* **DOCUMENT PASSAGE**

-------

Dynamic Batching for Variable Load

import asyncio
from collections import deque

class DynamicBatcher:
    """
    Collects incoming inference requests and batches them dynamically.
    Fires a batch when either max_batch_size is reached or max_wait_ms expires.
    This is the same pattern used by NVIDIA Triton Inference Server.
    """

    def __init__(self, engine: InferenceEngine, max_batch_size: int = 32, max_wait_ms: float = 50):
        self.engine = engine
        self.max_batch_size = max_batch_size
        self.max_wait_ms = max_wait_ms
        self.queue: deque = deque()
        self._batch_task = None

    async def predict(self, image_tensor: torch.Tensor, metadata: dict) -> dict:
        """Submit a single image for batched inference. Returns when batch completes."""
        future = asyncio.get_event_loop().create_future()
        self.queue.append((image_tensor, metadata, future))

        # Start batch timer if this is the first item
        if len(self.queue) == 1:
            self._batch_task = asyncio.create_task(self._wait_and_process())

        # If batch is full, process immediately
        if len(self.queue) >= self.max_batch_size:
            if self._batch_task:
                self._batch_task.cancel()
            await self._process_batch()

        return await future

    async def _wait_and_process(self):
        """Wait for max_wait_ms then process whatever is in the queue"""
        await asyncio.sleep(self.max_wait_ms / 1000)
        await self._process_batch()

-------

* **SUPPLIED ENTRIES**
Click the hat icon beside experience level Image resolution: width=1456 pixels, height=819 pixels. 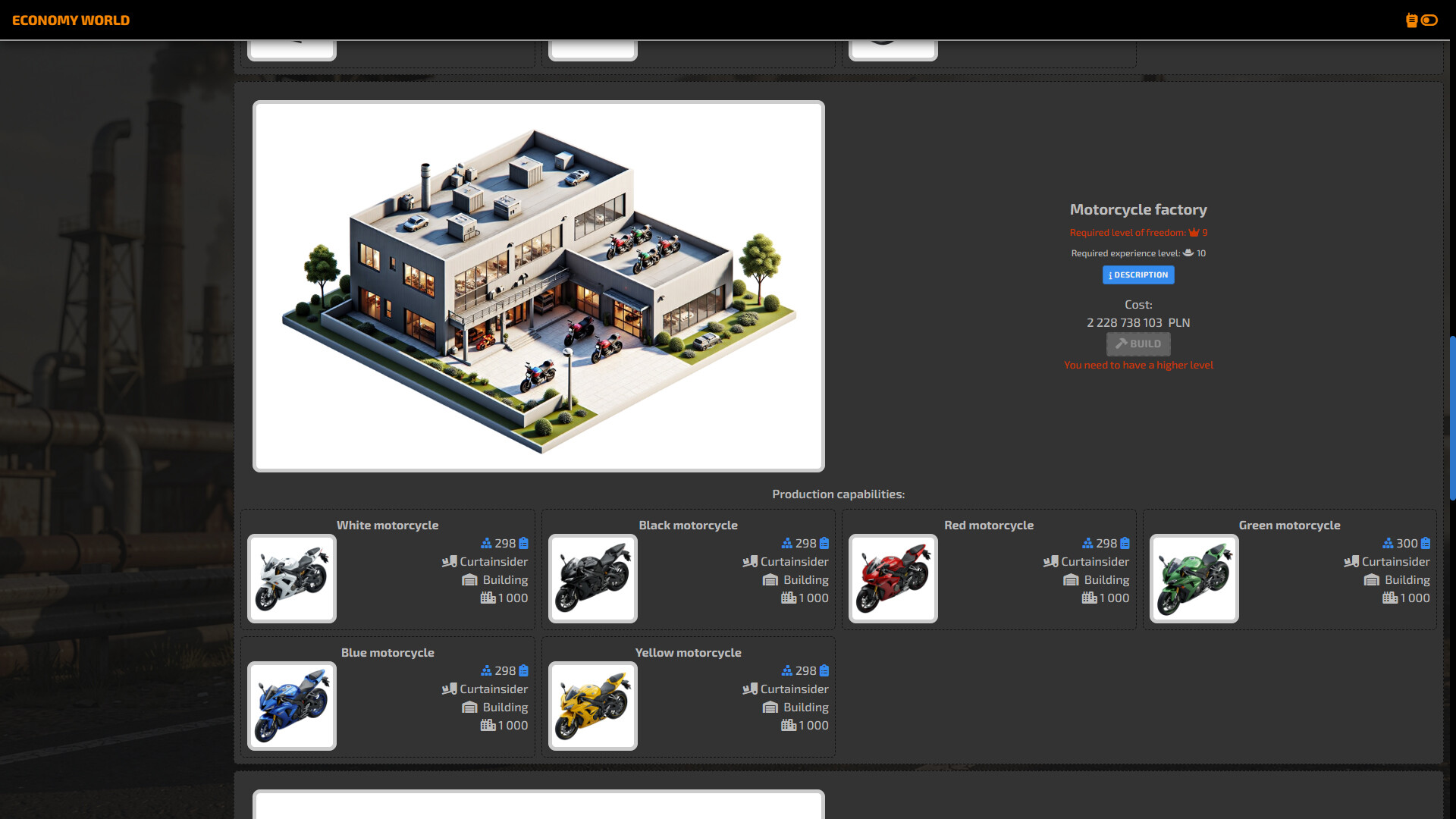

-------

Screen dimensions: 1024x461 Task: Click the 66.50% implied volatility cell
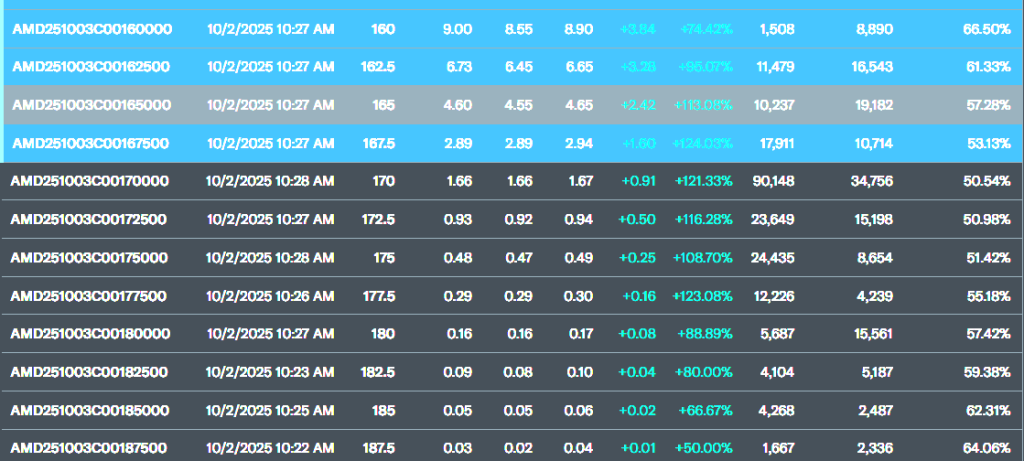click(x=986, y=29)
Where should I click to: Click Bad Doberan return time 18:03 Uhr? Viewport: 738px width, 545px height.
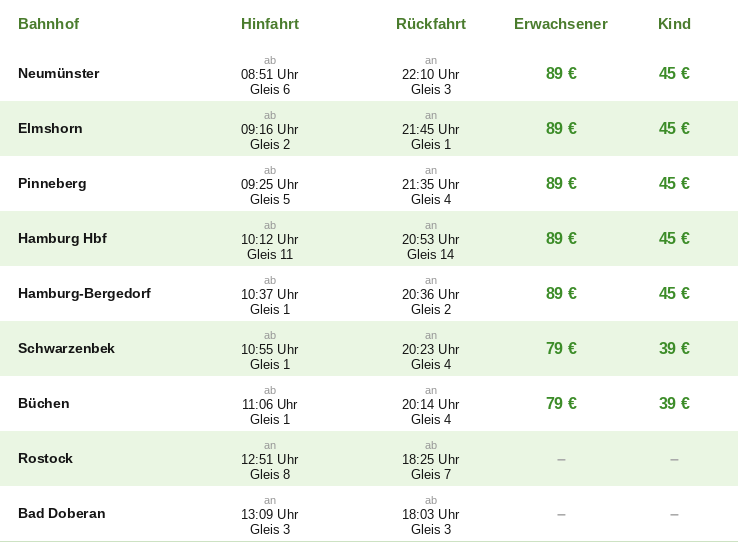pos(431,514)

-------

* **PARTS OF THE EXERCISE**
(a) For each of the statements below, say whether it agrees with the dynamic batching code, and back each yes or no with the deciding words quoted from that code. (i) The default value of max_batch_size is 64. (ii) A batch is fired when either max_batch_size is reached or max_wait_ms expires. (iii) Before processing the queue, the waiting step turns max_wait_ms into seconds by dividing it by 1000.
(b) Continue the dynamic batching code from the point where it stops.

* **REPLIES**
(a)
(i) No: "max_batch_size: int = 32"
(ii) Yes: "Fires a batch when either max_batch_size is reached or max_wait_ms expires."
(iii) Yes: "await asyncio.sleep(self.max_wait_ms / 1000)"

(b)
    async def _process_batch(self):
        """Process all queued items as a single GPU batch"""
        if not self.queue:
            return

        # Collect all queued items
        items = []
        while self.queue and len(items) < self.max_batch_size:
            items.append(self.queue.popleft())

        tensors = [item[0] for item in items]
        metadatas = [item[1] for item in items]
        futures = [item[2] for item in items]

        # Run batched inference
        batch_tensor = torch.stack(tensors)
        detections, inference_ms = self.engine.detect_batch(batch_tensor)

        # Resolve individual futures
        for i, future in enumerate(futures):
            future.set_result({
                "detections": detections[i],
                "metadata": metadatas[i],
                "batch_size": len(items),
                "inference_ms": inference_ms,
            })

Stage 3: Post-Processing

Raw model output requires significant post-processing before it becomes useful. Non-Maximum Suppression (NMS) removes duplicate detections, confidence filtering discards uncertain predictions, and coordinate mapping translates predictions back to original image space.

import numpy as np
from dataclasses import dataclass

@dataclass
class PostprocessConfig:
    confidence_threshold: float = 0.5
    nms_iou_threshold: float = 0.45
    max_detections: int = 100
    min_box_area: int = 100        # Filter tiny noise detections

class PostProcessor:
    """Production post-processor for object detection results"""

    def __init__(self, config: PostprocessConfig):
        self.config = config

    def process(self, raw_detections: list[dict], metadata: dict) -> list[dict]:
        """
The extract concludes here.